A mechanistic study on mouse models of Huntington’s disease led by scientists at the University of Rochester Medical Center (URMC) reinforces the potential of therapies that target glia—support cells critical for neuronal health and function in the brain. Myelin-encased neuronal projections make up the outer white matter of the brain. Glial cells called “oligodendroglia” produce this myelin. Defects in the specialization or differentiation of oligodendroglia into mature myelin causes the fatal, hereditary white matter disorder called Huntington’s disease.
However, Huntington’s disease has long been considered a neuronal disease because demyelination leads to the death of medium spiny motor neurons, which is ultimately responsible for the progressive clinical hallmarks of the disease: involuntary movements, impaired motor coordination, cognitive decline, depression, and psychosis.

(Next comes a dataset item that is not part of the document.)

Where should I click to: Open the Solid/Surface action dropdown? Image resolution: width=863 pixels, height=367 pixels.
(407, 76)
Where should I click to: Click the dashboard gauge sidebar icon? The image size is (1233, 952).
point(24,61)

The new study led by neurologist Steven Goldman, MD, PhD, published in the journal Cell Reports, takes a closer look at the role of defects in oligodendrocyte progenitor cells (OPC) in the maintenance of myelin in adult animal models of Huntington’s disease (“A TCF7L2-responsive suppression of both homeostatic and compensatory remyelination in Huntington disease mice”). OPCs supply the brain with a constant source of oligodendrocytes, which in turn refresh myelin insulations on neurons.

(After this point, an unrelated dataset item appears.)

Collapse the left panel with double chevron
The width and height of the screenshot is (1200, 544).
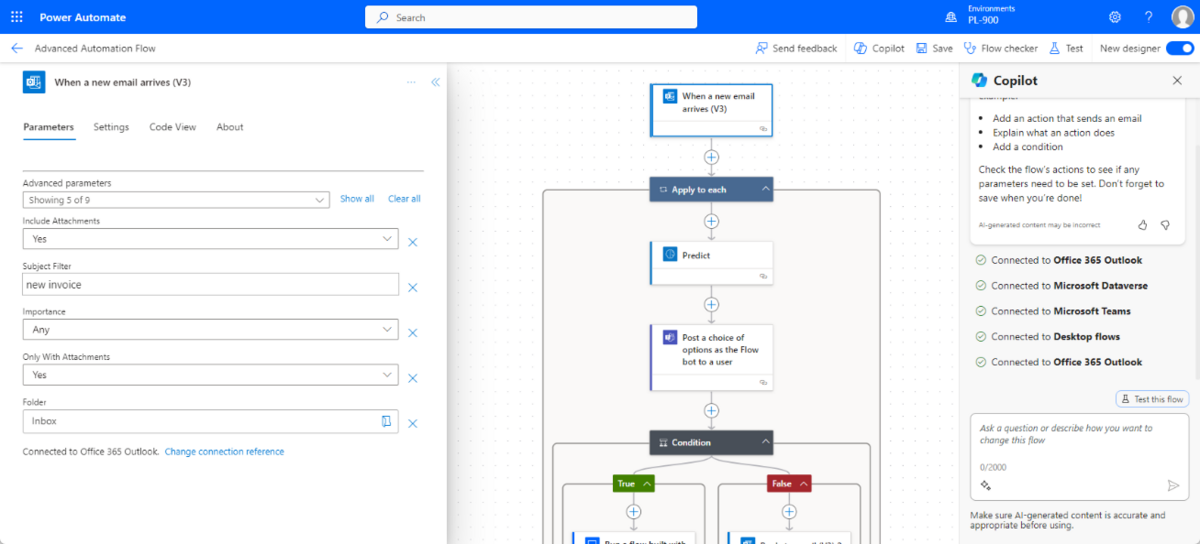(435, 82)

“Huntington’s is a complex disease that impacts both neurons and support cells. To use an analogy, not only is the patient sick, but so are the doctor and the nurse,” said first author Abdellatif Benraiss, PhD, a research associate professor in neurology at URMC. “While the loss of neurons gives rise to the symptoms and the ultimate fatal nature of the disease, reversing glial dysfunction may give us an opportunity to intervene early in the course of the disease, keeping neurons healthy for longer and slowing disease progression.”

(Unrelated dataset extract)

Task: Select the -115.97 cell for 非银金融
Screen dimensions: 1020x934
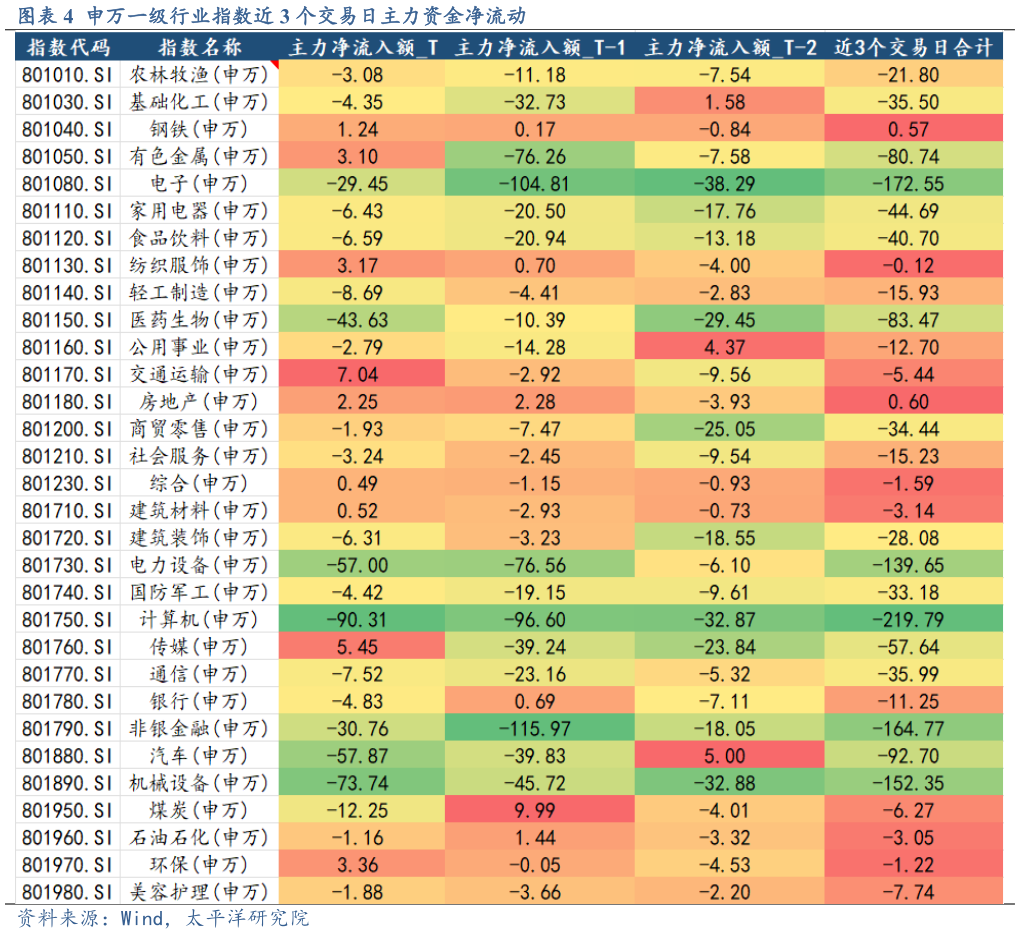Action: point(539,728)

Goldman’s lab had previously identified dysfunctions in two sets of glia—astrocytes and oligodendrocytes, in Huntington’s disease models. In the current study, the investigators looked at two animal models of Huntington’s disease—R6/2 and zQ175 mice. Both models exhibited a progressive, age-related loss of myelin compared to control mice. Upon feeding adult mice cuprizone, a toxic copper chelator that induces demyelination, for six weeks, the investigators found R6/2 mice required significantly more time to restore its myelin.
Next, the investigators isolated RNA and protein from OPCs of the corpus callosum, a thick tract of nerve fibers that connects the two hemispheres of the brain. Upon RNA-sequencing and mass spectrometry of callosal OPCs isolated from both R6/2 and zQ175 mice, they found decreased myelin protein expression and downregulation of genes associated with oligodendrocyte differentiation and myelin formation in both models.
Through analyses of genetic networks, the scientists zeroed in on a repressed transcription factor, Tcf7l2, as the key to suppressed oligodendrocyte differentiation and myelin formation in the mouse models. When they overexpressed the Tcf7l2 gene in mice, they rescued the expression levels of myelin and remyelination in R6/2 mice with depleted myelin. Earlier work from Goldman’s lab had identified a conserved set of glial genes and pathways associated with Tcf7l2 and Huntington’s disease in mice and humans.
The authors noted that this causal link between TCF7l2-dependent transcription and the retention of myelin that the current study demonstrates provides an accessible mechanism that can be used to develop glial therapies for patients with Huntington’s disease.